Methods and Results Two hundred consecutive patients with congenital heart disease were treated by a single surgeon at a single health maintenance organization (HMO) facility. ROM was used in all patients. This method uses seven critical moments at which shortening rather than confirmation of the ALOS is possible. This process is completed by the second post-operative day. Overall mortality was 1%. The 200 patients were divided into two consecutive groups of 100 patients to determine the effectiveness of ROM over time. Fifty sets were matched. ALOS hospital decreased by 29 days (mean, 0.6 d/set), P<.003. Thirty sets who underwent cardiopulmonary bypass had a 16% decrease (P<.03), and 20 sets in whom nonbypass procedures were performed had a decrease of 16% (P<.02). ALOS in hospital for the 50 sets decreased from 3.7 to 3.1 days (-16%, P<.003). Outcome data demonstrated no significant difference.

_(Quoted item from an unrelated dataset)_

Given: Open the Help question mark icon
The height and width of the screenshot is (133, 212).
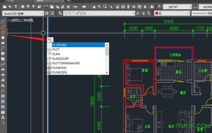Looking at the screenshot, I should tap(152, 6).
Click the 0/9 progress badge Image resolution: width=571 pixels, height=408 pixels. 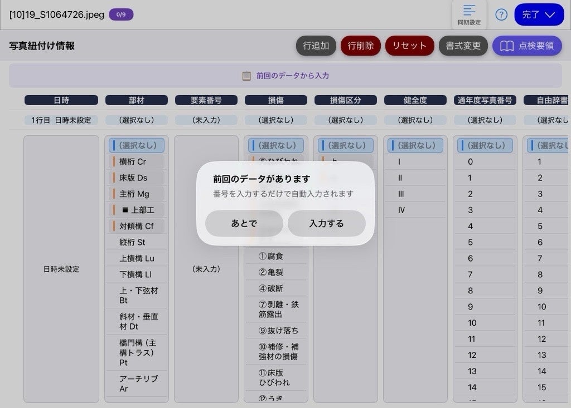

Conclusions ROM, a proactive approach to hospital stay, is a dynamic process that reduces ALOS in hospital. This is achieved by both reducing negative variation in the standard CPM and allowing for positive variation. Outcome data confirm that this approach can reduce ALOS in hospital while providing optimal patient care and family satisfaction, a standard for the new era of healthcare delivery.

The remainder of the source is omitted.